— START OF PROVIDED DATA —
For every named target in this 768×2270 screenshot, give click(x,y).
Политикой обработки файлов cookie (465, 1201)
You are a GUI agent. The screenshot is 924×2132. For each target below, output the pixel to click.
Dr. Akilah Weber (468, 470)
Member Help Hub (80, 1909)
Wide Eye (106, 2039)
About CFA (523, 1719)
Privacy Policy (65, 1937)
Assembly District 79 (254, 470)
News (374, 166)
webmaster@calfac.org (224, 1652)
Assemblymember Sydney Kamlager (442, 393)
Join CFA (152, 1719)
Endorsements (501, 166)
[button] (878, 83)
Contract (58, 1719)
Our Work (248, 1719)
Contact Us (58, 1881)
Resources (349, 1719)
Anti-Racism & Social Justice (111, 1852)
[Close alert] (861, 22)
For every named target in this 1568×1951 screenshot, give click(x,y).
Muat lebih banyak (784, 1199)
— END OF PROVIDED DATA —
How many lines in the items above contain the word "this"? Reply with the number only.

EXERCISE ANSWER: 2